The move by Clarity to create a platform for people to talk openly and share personal stories about mental health issues is the step in the right direction.
More of such discussions and sharings by those who have walked the journey and have stayed resilient in the face of adversity can help a great deal in eradicating stigma, as well as paving the way for family members to embrace caregiving as a noble job.
All of us in the mental health community need to raise our voices against stigma – in every possible way. Stigma prevents people struggling from mental health issues from seeking help.
Wrongful assumptions that persons with mental illness cannot recover must be corrected. This is where advocates should come out in full force to debunk this misconception. Combating stigma is by no means an easy task. Stigma leads to discrimination where sufferers of mental disorders become isolated and are the prime target of all kinds of humiliating remarks within the community and at the workplace.
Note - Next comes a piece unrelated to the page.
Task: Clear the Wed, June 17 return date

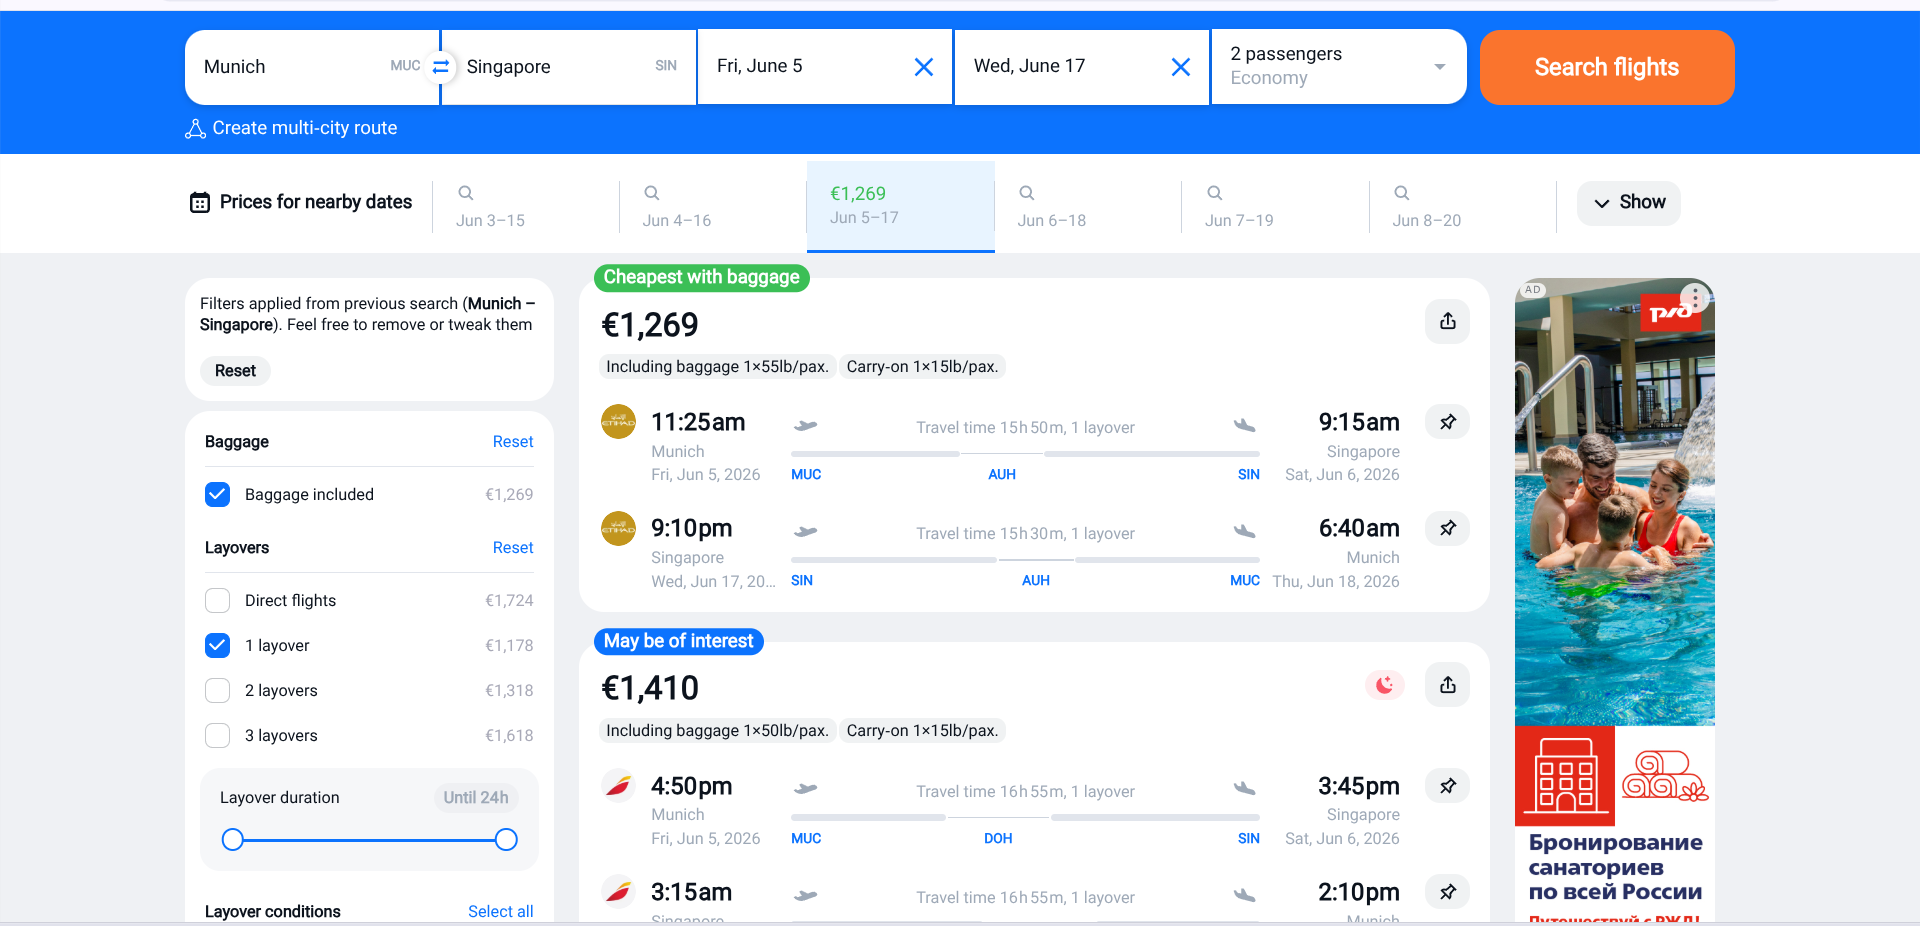Action: tap(1180, 67)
Most people fear what they don’t understand. In the case of mental illness, a lack of understanding can give the wrong impression that all psychiatric patients are violent and cannot function properly. This is far from true as there are many success stories of how recovered patients are contributing as useful members of society through the support, love and care of their caregivers.
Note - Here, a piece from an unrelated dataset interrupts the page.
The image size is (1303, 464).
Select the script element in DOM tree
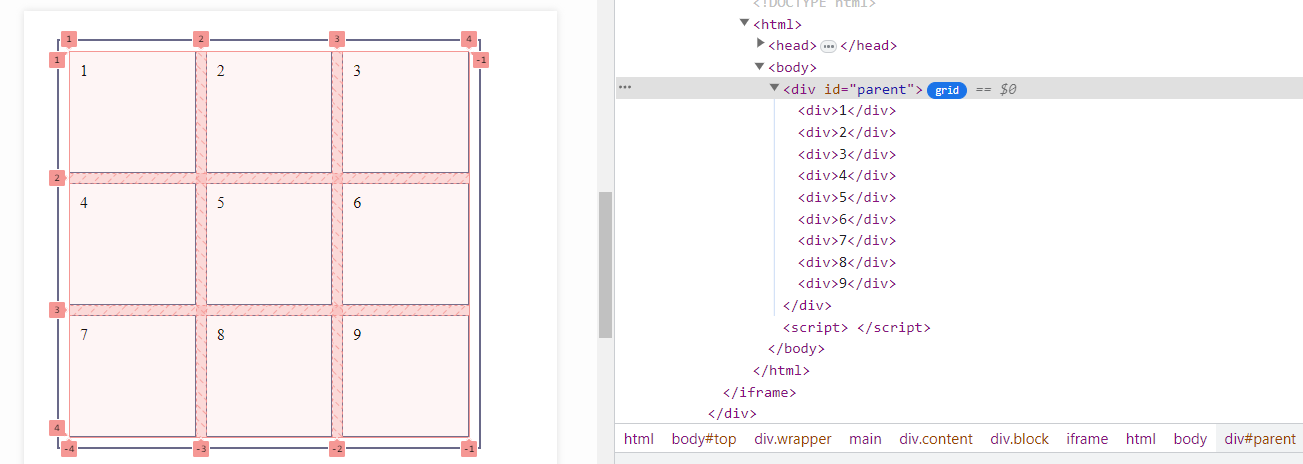pyautogui.click(x=856, y=327)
The media has an important role to play in de-stigmatising mental illness as it can so easily sway peoples’ thinking. Patients and caregivers are the best people to speak out against stigma. By expressing their thoughts and opinions through public forums, letters to the media and on social media, they can gradually change perceptions of the mentally ill.
In managing a loved one with mental illness, it is important to observe the 3Ps –Patience, Perseverance and Prayer.
Recovery from mental illness takes time, so be patient and don’t set your expectations too high. Above all, don’t get discouraged. Some days will be worse than others, but just like the clouds, these will pass away.